デイリーNKに孫光柱編集局長の論文「'金正日以後'を必ず準備しなければならない理由」(上、下)が掲載された。金正日政権の今後の動向について、核放棄と改革開放を進める可能性と、核放棄を拒否して現体制を固守する可能性を検討したものだ。
孫氏は核放棄と改革開放を「韓国と周辺国は勿論、何よりも北朝鮮の住民にとって最も良いシナリオ」とみる。しかし金正日が改革開放への強い意思を示してこなかったことを指摘し、「金正日政権が維持される限り、北朝鮮が自ら本格的な改革開放に乗り出す可能性は低い」と評価する。中国が改革開放に転じたとき、90年の東欧革命のとき、94年の金日成死亡時など、これまで何度も機会があったのに北朝鮮は改革開放に乗り出さなかった、という。
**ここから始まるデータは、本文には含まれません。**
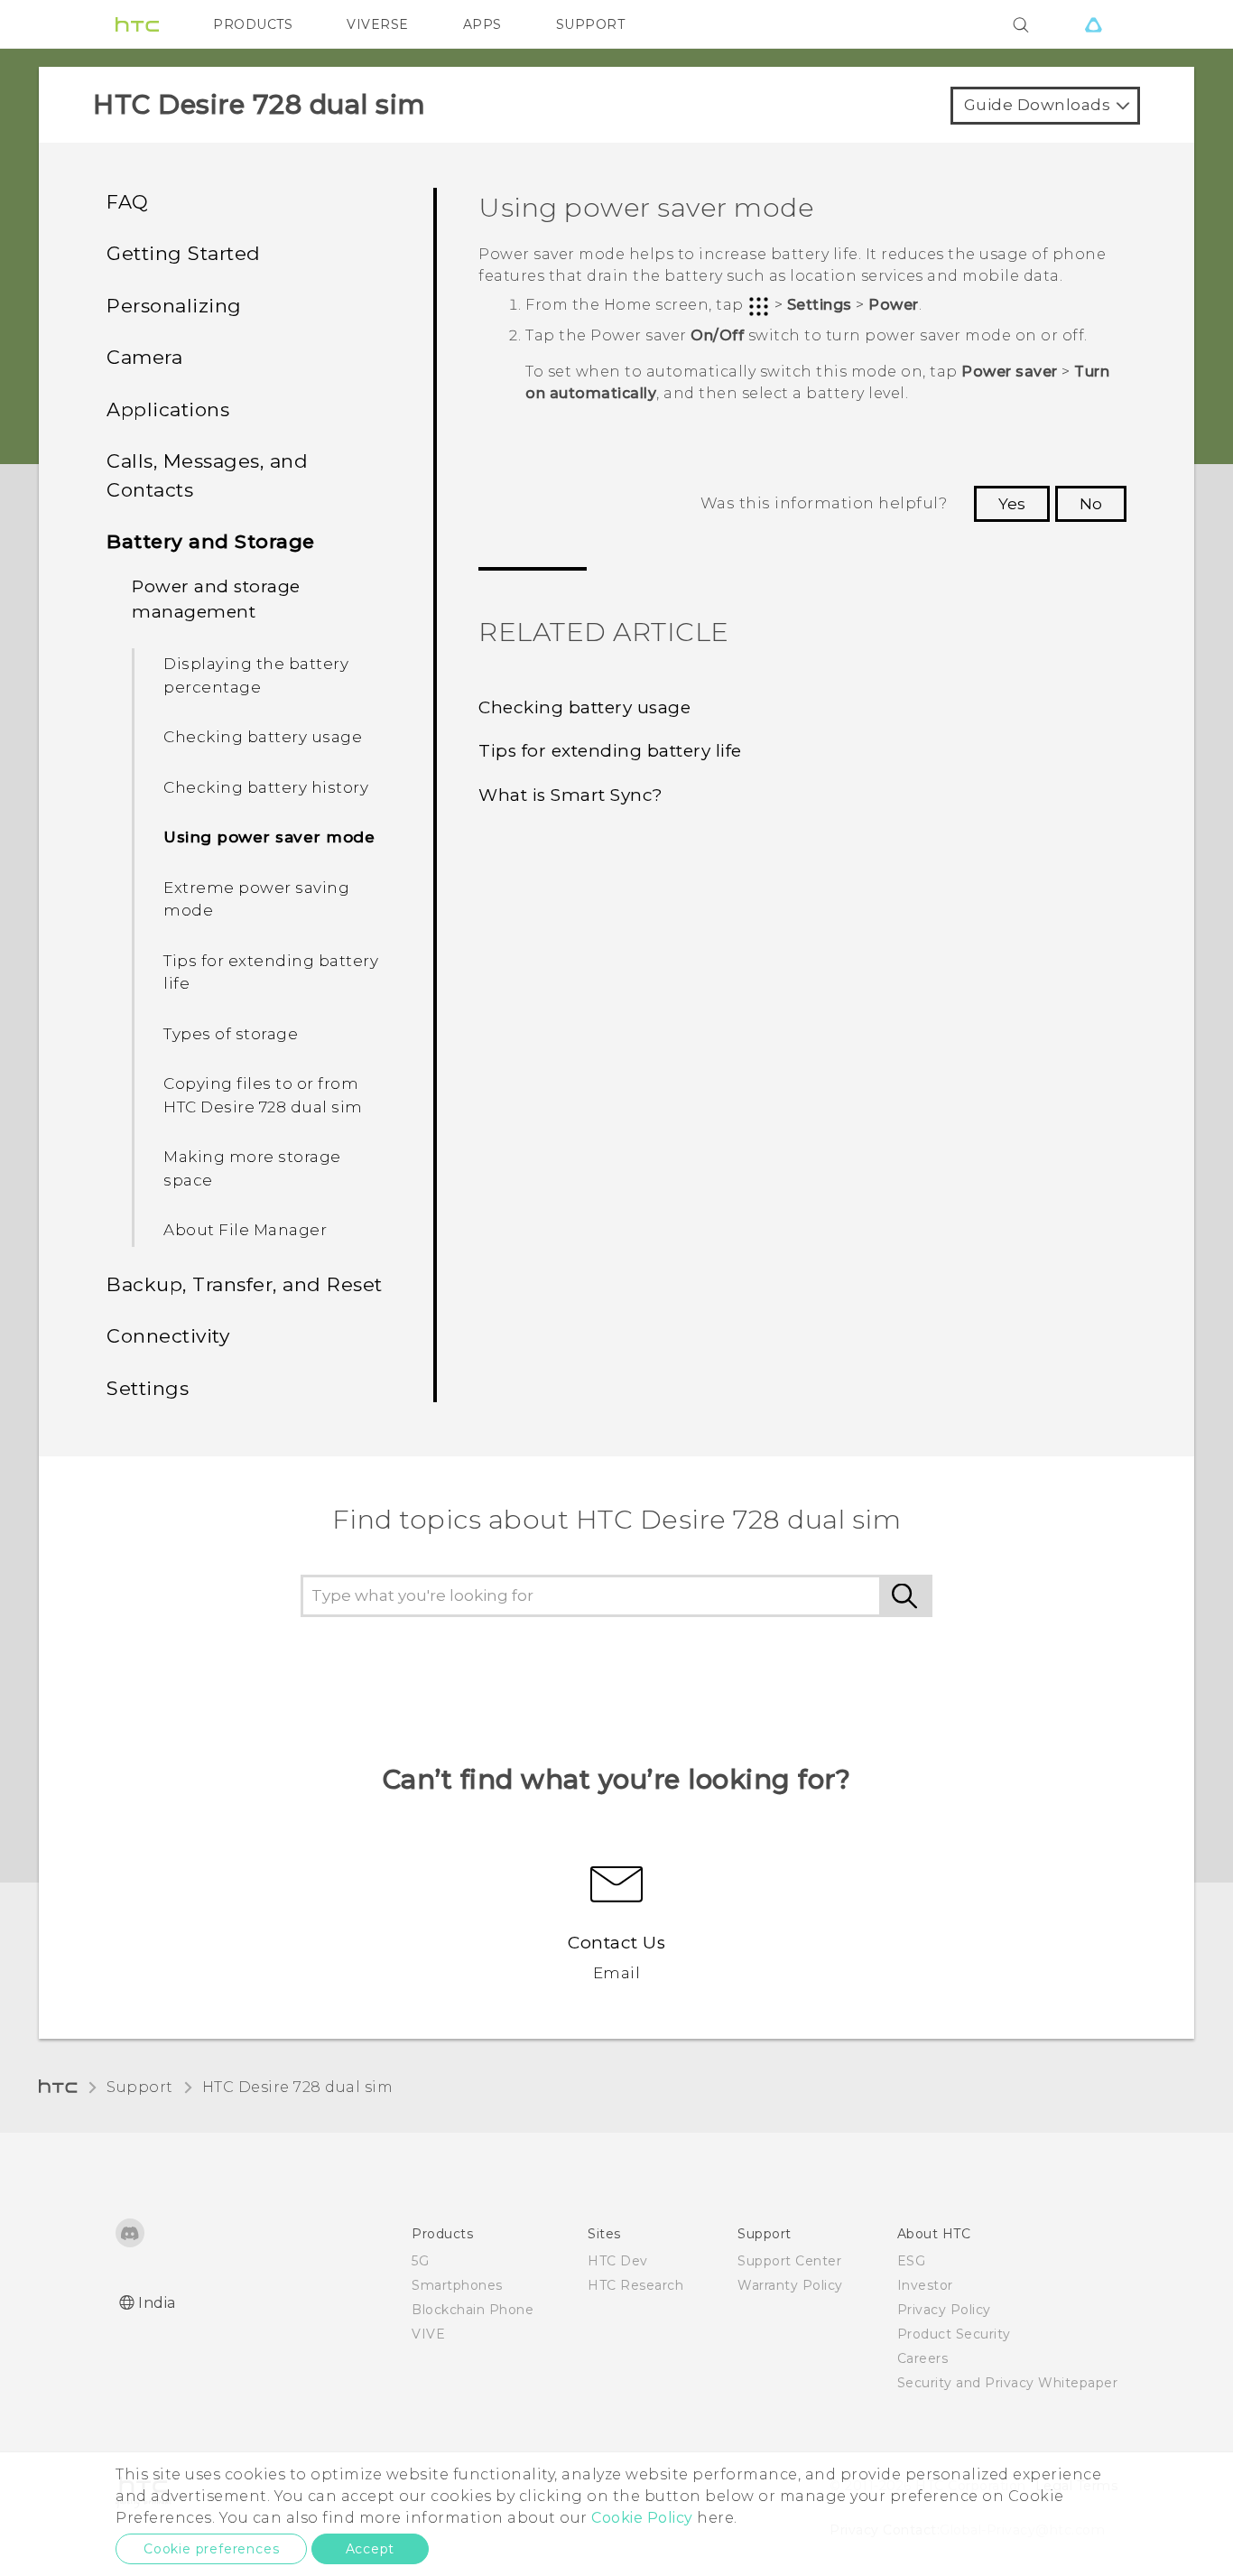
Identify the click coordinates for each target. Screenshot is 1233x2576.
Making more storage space (252, 1168)
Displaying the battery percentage (255, 675)
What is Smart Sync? (570, 795)
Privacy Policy (944, 2310)
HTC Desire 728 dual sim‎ (298, 2087)
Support (140, 2087)
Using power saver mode (269, 837)
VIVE (428, 2334)
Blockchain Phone (472, 2310)
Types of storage (230, 1034)
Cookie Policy (642, 2517)
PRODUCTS (252, 24)
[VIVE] (1093, 24)
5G (420, 2261)
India (157, 2302)
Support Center (789, 2261)
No (1091, 504)
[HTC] (137, 24)
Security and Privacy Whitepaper (1007, 2383)
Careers (923, 2358)
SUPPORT (591, 24)
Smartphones (457, 2285)
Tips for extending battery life (270, 972)
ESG (911, 2261)
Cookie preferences (211, 2549)
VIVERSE (378, 24)
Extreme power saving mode (256, 899)
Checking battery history (265, 787)
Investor (925, 2285)
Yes (1011, 504)
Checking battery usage (262, 737)
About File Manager (245, 1230)
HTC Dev (618, 2261)
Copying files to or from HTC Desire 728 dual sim (263, 1095)
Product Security (954, 2334)
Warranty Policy (790, 2285)
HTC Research (635, 2285)
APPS (482, 24)
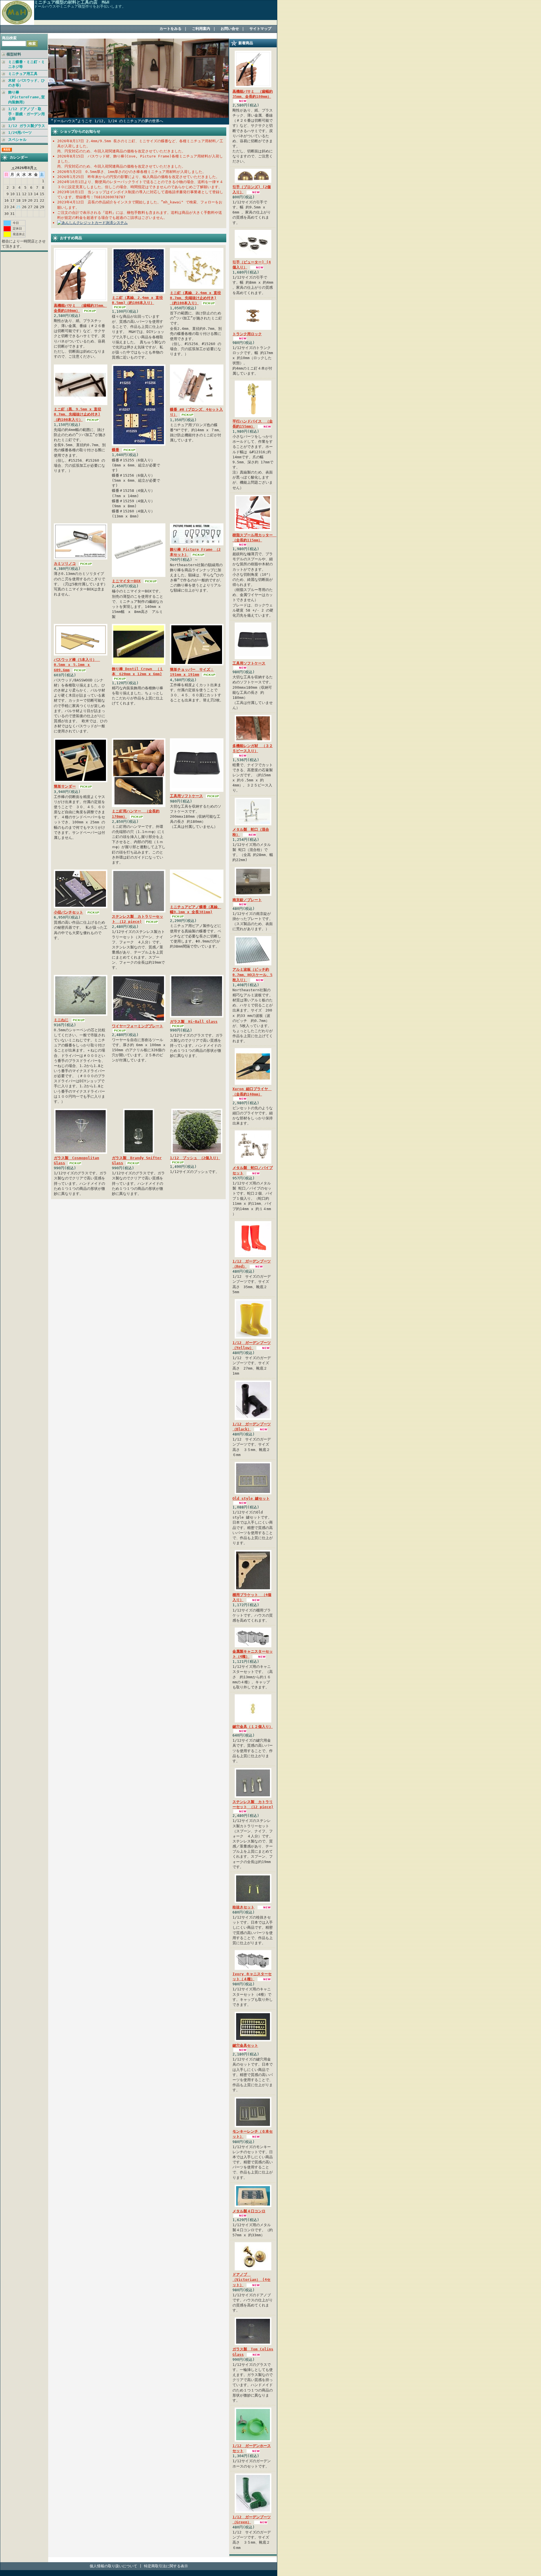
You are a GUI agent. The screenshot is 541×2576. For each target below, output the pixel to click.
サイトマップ (260, 28)
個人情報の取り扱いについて (113, 2566)
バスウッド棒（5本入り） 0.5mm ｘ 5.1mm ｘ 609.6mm (77, 664)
これまで北朝鮮が進めてきたのは、孫氏の表現では「蚊帳式開放」だが、それもうまくいくとは見ない。北朝鮮の政治、経済、社会文化、対外関係などはどれも正常でなく、住民の意識も大きく変わって金正日の権威が低下しているからだ。このまま開放が進めば体制崩壊が起こる、と予測する。
ここから孫氏は韓国主導の軟着陸政策を李明博政権に提案する。やや論旨が不鮮明だが、北朝鮮の体制崩壊に備えよ、と主張したいのだろう。
先日紹介した「労働者の力」の論文は近い将来に統一が実現するかのような想定に立っていた。今度の論文は近い将来に金正日政権が崩壊するかのように想定している。どちらも気が早すぎるように思える。
今の北朝鮮では市場経済をどの程度まで認めるかが大きな問題となっている。政府は一定年齢以下の女性が商売することを禁じたり、売買される品目を制限したりして市場を統制しようとしており、それでは生活できなくなる人たちが抵抗している状況だ。これは確かに大きな問題だが、さしあたっては経済政策の問題に過ぎない。どのように決着するとしても政治体制の変化には結びつかない問題だ。